A “primarily merely a surname” refusal is a reason for denying a trademark application provided by the United States Patent and Trademark Office (USPTO) when the mark being applied for is primarily merely a surname. In other words, the USPTO may reject a trademark application if it believes the mark is primarily the surname of a living individual, or is the surname of a deceased individual that is the name of a particular living individual.

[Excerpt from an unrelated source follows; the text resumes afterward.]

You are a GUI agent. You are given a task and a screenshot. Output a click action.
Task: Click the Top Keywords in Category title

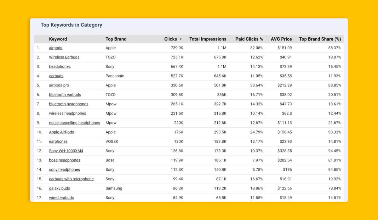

This type of refusal is based on the principle that trademarks should not be granted for terms that are too similar to personal names, as this could lead to confusion in the marketplace and dilute the strength of personal names. The USPTO will consider several factors when determining whether a mark is primarily merely a surname, including the distinctiveness of the surname and the commercial impression of the mark.
In order to overcome this type of refusal, the trademark applicant must prove that their mark has acquired distinctiveness, also known as secondary meaning, in the minds of consumers. This can be done through evidence such as length of time the mark has been in use, advertising and sales under the mark, and customer recognition and association of the mark with the applicant’s goods or services.
If the trademark applicant is unable to provide sufficient evidence of acquired distinctiveness, they may modify the mark to make it more distinctive or choose a different mark to apply for. They may also appeal the refusal, but this process can be lengthy and costly.
It is important to keep in mind that the USPTO’s primary concern is to prevent marks that are primarily merely a surname from monopolizing a surname and to ensure that marks are distinctive, so that consumers are not confused about the source of goods or services. As a result, overcoming a “primarily merely a surname” refusal can be challenging, but with the right evidence and strategy, it is possible.